I've been looking into either buying or making my own home cloud server but haven't been able to find any information on whether the speed of my broadband uploads will govern how fast i can stream content on my home network. I know that it obviously will if I'm using it remotely from work or elsewhere but the home streaming is the most important bit for me. I greatly appreciate anybody that can clarify it for me.


----------



## kendallt (Feb 21, 2007)

Home streaming will depend on the speed of your home network, not the internet. 

Of course the speed of the computer or other device you use as the server will effect the performance, as will the number of people using it at any one time. 

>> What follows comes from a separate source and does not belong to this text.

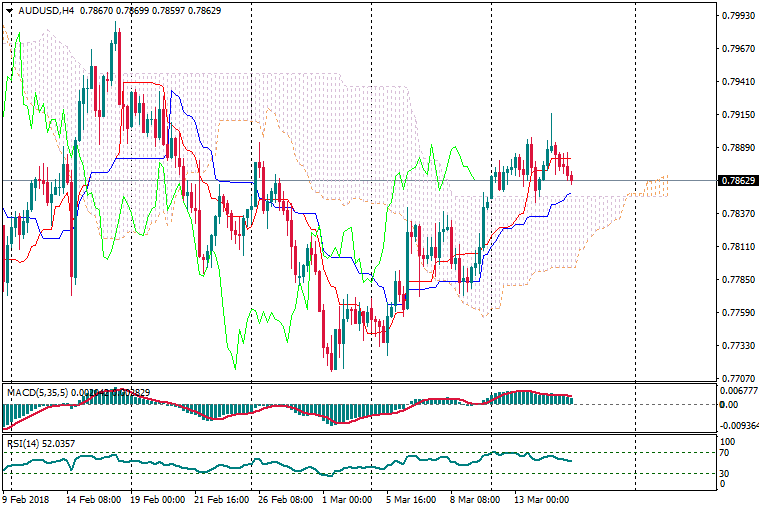
Task: Select the most recent candlestick on the chart
Action: pos(571,178)
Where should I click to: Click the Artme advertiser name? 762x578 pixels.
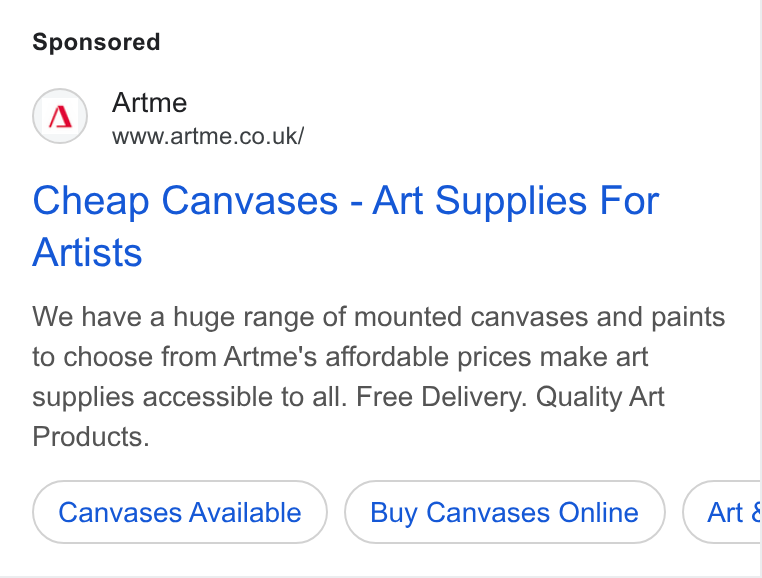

My home network is faster at transferring files than my internet service is capable of.


----------



## bbless92 (Jan 21, 2017)

Thanks for the help. I thought as much, just didn't want to build it before I got a second voice on it!


----------



## pcride (Jan 29, 2016)

kendallt said:


> Home streaming will depend on the speed of your home network, not the internet.
> 
> Of course the speed of the computer or other device you use as the server will effect the performance, as will the number of people using it at any one time.
> 
> My home network is faster at transferring files than my internet service is capable of.


Actually is has everything to do with your ISP upload speed. If you plan on accessing your "Cloud" remotely, then I can say you won't be pleased with the speeds. ISPs give you a small upload speed to prevent their users from running servers and clouds, thats why you always see big download speeds, but small upload speeds. Comcast offers no more than 9 Mbps upload, unless you pay for the 20 Mbs upload which I have. My download is 105 Mbps.

Anytime you are accessing your files from your home, you are "Uploading" the information to your device and if you only have 5Mbs upload lets say, its going to be slow and simply accessing a small file will take forever. You are better off going with Amazon cloud honestly if you must have access to your files remotely... but that decision is up to you. 

I created a simple VPN on my network and used my phone on cellular to access my network, it was slow and not even worth all the time it took to set it up and secure it.

The plain and simple fact is that ISPs don't want you to have large upload speeds.


----------



## kendallt (Feb 21, 2007)

You are correct with streaming over the internet, the OP stated he knew that would be effected.
The question was regarding PC to PC streaming on the same 'in house' network, which is not effected by internet speeds.


----------